Так, в отмеченных фондах удалось выявить протоколы заседаний Бюро центральной КИЦЦ, ставших своеобразными «протографами» для многих инициативных документов особоуполномоченного СНК по учету и сосредоточению ценностей Троцкого, и несколько итоговых материалов, которые Политбюро в марте-апреле 1922 г. поручило разработать руководителям московской и центральной КИЦЦ. В частности, обнаруженный только в фонде ВЦИК в ГАРФ запрос председателя московской КИЦЦ Сапронова к Троцкому по поводу организации центральной КИЦЦ, несомненно, позволяет восстановить отдельные нюансы обсуждения этого вопроса на заседании Политбюро, где Сапронову и было поручено обратиться к особоуполномоченному СНК. Более того, содержание данного запроса говорит и о причинах неожиданной приостановки изъятия церковных ценностей в самом начале кампании: о произошедших церковных эксцессах и инцидентах. Другие итоговые документы к «церковным» решениям Политбюро, подготовленные центральной КИЦЦ на основе инициативных документов Троцкого и отложившиеся в фонде ВЦИК в ГАРФ, — это директивы ЦК РКП(б), отправленные шифровками на места.
Именно тексты этих «церковных» шифротелеграмм, находящихся в региональных партийных архивах (в частности в Иваново, Екатеринбурге, Новосибирске), позволили сделать вывод о том, что директива с инструкцией по проведению изъятия церковных ценностей на местах за подписью Молотова написана как инициативное письмо Троцким 17 марта 1922 г. в ответ на запрос Сапронова. Прежде чем стать директивой, это письмо было дважды отредактировано. В результате первой правки текст письма Троцкого превратился в официальное приложение к постановлению
[161]
Политбюро от 20 марта 1922 г., а после второй — в директиву ЦК РКП(б). Удалось также выяснить, что введенные перед отправкой в директиву «щадящие» поправки взяты из протокола заседания Комиссии по учету и сосредоточению ценностей под председательством Троцкого от 20 марта 1922 г., а осуществил редактирование член центральной КИЦЦ и замзав Агитпропотдела ЦК РКП(б) Я. А. Яковлев. Данная реконструкция истории эволюции текста письма Троцкого позволяет внести коррективы в устоявшиеся в литературе представления об особоуполномоченном СНК как стороннике жестких методов проведения изъятия церковных ценностей в начальный период этой кампании.

**Исходные данные:**
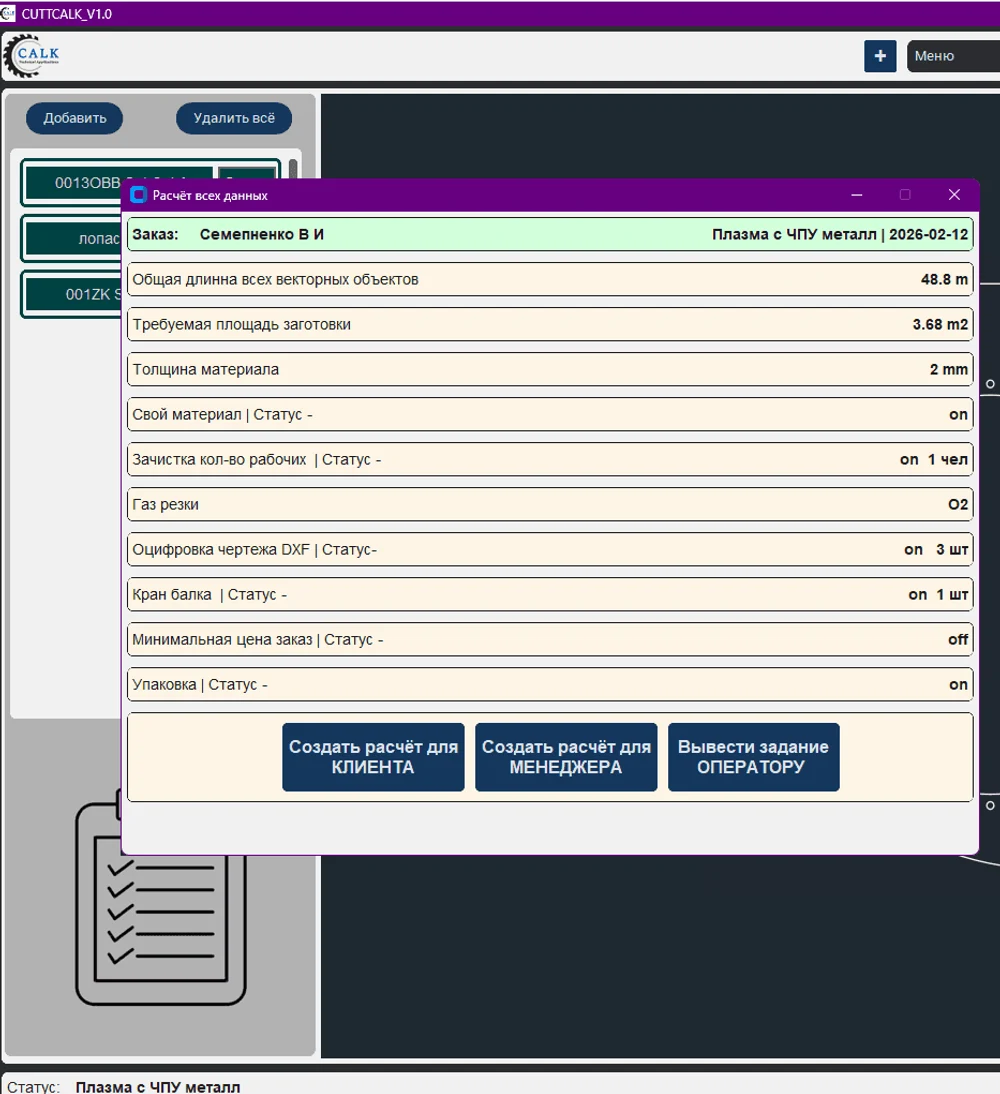Click the Заказ header row with Семепненко В И
This screenshot has height=1094, width=1000.
[550, 234]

**Письменные задания:**
1/ Перескажите кратко или списком абзац исходного текста, начинающийся словами «Так, в отмеченных фондах», сохранив его главные факты.
2/ Кто, согласно исходному тексту, провел редактирование, при котором в директиву перед отправкой были внесены «щадящие» поправки?

**Список ответов:**
1/
- В фондах найдены протоколы заседаний Бюро центральной КИЦЦ. Они стали «протографами» для многих инициативных документов Троцкого как особоуполномоченного СНК по учету и сосредоточению ценностей.
- Там же найдено несколько итоговых материалов, которые Политбюро в марте–апреле 1922 г. поручило разработать руководителям московской и центральной КИЦЦ.
- Запрос председателя московской КИЦЦ Сапронова к Троцкому об организации центральной КИЦЦ обнаружен только в фонде ВЦИК в ГАРФ. Он позволяет восстановить отдельные нюансы обсуждения этого вопроса на заседании Политбюро.
- Из содержания запроса видны причины неожиданной приостановки изъятия церковных ценностей в начале кампании: церковные эксцессы и инциденты.
- Другие итоговые документы к «церковным» решениям Политбюро центральная КИЦЦ подготовила на основе инициативных документов Троцкого. Это директивы ЦК РКП(б), отправленные шифровками на места. Они хранятся в фонде ВЦИК в ГАРФ.

2/ Член центральной КИЦЦ и замзав Агитпропотдела ЦК РКП(б) Я. А. Яковлев.